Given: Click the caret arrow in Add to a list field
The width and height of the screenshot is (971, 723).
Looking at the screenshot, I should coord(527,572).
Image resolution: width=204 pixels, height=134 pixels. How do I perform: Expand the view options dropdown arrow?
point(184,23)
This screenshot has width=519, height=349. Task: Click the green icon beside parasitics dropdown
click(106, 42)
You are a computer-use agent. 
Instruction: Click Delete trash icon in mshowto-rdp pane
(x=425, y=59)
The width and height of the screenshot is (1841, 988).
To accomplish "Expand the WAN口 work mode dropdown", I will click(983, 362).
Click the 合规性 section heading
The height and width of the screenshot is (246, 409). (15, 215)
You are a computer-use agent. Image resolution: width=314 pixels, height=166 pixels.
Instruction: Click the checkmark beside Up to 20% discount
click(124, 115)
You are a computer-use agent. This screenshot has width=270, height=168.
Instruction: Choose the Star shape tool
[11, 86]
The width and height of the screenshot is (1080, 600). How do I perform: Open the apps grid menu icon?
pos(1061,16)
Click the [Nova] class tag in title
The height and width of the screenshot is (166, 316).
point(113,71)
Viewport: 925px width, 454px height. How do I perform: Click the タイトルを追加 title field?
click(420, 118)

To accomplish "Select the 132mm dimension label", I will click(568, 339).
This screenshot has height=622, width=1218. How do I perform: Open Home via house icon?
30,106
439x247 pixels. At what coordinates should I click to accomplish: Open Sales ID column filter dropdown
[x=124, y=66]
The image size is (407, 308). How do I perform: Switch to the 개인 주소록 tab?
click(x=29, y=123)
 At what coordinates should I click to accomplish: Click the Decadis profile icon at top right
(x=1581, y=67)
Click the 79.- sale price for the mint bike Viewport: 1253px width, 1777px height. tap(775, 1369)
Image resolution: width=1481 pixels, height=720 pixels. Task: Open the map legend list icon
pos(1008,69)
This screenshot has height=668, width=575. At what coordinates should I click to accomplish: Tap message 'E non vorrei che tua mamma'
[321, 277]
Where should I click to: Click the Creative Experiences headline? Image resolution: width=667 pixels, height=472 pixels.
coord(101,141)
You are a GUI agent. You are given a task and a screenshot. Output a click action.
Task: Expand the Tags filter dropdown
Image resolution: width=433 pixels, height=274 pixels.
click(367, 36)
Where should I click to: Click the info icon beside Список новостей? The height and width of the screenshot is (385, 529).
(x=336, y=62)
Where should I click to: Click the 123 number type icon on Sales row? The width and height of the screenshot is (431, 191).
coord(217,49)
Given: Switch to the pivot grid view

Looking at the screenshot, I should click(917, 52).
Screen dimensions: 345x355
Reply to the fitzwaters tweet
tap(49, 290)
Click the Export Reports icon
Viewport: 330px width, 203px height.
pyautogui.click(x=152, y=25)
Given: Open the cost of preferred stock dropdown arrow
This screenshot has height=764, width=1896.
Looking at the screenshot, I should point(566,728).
....
Work out how many lines of the material above contain the word "agent", then give only that figure.

## Response area
4